Among the entries below, which lines include the string "Cómo"? Show each one.

-- Supplied data follows --

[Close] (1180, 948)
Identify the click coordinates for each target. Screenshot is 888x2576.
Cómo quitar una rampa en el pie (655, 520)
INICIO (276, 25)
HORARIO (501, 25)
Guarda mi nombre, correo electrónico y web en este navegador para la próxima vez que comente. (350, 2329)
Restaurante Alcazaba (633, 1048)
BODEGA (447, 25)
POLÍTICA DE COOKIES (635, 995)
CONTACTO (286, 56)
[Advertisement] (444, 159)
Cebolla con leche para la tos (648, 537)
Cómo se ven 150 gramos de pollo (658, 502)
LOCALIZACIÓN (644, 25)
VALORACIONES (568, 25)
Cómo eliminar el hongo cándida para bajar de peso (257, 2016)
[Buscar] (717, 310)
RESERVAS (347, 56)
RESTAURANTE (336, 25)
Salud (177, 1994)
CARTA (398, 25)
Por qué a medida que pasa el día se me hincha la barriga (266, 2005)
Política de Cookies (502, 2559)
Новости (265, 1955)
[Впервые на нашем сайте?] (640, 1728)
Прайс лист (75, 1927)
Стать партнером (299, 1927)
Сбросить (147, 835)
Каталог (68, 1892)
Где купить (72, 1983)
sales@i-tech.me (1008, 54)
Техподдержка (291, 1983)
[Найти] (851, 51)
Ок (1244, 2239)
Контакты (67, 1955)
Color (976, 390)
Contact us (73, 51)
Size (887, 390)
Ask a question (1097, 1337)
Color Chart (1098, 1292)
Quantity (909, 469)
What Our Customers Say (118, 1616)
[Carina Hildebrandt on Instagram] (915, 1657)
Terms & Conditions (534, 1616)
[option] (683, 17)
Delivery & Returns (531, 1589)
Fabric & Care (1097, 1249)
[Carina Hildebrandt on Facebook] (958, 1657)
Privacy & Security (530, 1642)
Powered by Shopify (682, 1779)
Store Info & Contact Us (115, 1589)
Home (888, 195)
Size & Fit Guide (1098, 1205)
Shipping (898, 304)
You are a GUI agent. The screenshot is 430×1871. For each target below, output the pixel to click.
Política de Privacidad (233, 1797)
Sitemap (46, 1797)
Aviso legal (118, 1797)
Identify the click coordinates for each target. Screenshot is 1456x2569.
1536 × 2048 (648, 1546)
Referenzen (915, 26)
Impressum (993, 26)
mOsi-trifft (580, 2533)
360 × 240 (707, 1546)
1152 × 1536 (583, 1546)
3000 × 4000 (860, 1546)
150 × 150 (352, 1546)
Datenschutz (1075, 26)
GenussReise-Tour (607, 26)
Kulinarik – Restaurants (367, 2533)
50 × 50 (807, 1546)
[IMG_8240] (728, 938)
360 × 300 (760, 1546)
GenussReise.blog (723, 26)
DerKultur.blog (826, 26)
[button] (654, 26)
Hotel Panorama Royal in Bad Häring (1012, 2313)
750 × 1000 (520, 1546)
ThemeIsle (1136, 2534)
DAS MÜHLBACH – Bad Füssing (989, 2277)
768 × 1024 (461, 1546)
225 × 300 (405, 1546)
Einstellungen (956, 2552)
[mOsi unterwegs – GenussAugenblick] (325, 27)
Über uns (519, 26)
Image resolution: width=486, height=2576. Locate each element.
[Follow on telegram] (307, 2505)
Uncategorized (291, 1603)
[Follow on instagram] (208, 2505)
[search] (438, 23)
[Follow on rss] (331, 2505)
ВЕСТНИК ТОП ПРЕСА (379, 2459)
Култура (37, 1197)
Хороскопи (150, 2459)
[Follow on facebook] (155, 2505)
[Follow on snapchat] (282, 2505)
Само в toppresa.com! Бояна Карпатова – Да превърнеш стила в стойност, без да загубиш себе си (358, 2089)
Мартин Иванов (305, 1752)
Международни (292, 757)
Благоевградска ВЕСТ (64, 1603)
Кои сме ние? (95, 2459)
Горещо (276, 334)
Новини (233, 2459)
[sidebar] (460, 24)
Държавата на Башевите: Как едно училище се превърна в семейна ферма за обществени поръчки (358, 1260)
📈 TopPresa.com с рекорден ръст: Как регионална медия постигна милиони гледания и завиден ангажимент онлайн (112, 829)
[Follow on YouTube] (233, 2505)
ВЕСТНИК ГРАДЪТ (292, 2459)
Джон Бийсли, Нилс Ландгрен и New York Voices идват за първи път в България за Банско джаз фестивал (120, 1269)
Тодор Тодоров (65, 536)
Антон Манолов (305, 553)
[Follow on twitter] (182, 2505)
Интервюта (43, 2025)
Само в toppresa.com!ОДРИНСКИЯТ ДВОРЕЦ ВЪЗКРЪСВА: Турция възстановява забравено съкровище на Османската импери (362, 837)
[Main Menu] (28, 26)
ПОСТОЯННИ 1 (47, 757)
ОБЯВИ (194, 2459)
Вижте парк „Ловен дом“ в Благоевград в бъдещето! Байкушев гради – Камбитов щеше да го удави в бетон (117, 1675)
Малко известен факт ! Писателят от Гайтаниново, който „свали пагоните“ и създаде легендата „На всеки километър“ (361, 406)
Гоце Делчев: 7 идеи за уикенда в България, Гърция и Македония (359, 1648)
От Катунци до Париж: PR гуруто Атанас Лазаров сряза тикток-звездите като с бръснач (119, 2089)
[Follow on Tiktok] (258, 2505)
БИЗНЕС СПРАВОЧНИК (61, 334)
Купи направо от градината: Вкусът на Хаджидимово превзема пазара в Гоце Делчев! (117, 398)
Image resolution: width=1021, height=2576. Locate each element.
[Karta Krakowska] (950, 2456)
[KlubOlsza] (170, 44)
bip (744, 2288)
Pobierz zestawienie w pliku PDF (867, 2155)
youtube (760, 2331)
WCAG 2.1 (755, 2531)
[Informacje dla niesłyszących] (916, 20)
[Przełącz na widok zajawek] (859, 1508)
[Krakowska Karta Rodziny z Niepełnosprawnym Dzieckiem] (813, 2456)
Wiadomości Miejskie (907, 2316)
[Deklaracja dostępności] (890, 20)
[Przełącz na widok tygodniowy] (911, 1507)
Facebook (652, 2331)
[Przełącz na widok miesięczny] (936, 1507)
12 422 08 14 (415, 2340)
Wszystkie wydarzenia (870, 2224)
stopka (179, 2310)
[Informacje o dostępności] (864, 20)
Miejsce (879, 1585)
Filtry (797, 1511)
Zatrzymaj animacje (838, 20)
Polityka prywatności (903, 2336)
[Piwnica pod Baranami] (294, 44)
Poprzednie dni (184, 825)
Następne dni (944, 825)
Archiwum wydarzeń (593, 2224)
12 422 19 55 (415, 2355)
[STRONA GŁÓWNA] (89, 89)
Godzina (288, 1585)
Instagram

-- Supplied data concluded --

▸ Result:
Cómo quitar una rampa en el pie (655, 520)
Cómo se ven 150 gramos de pollo (658, 502)
Cómo eliminar el hongo cándida para bajar de peso (257, 2016)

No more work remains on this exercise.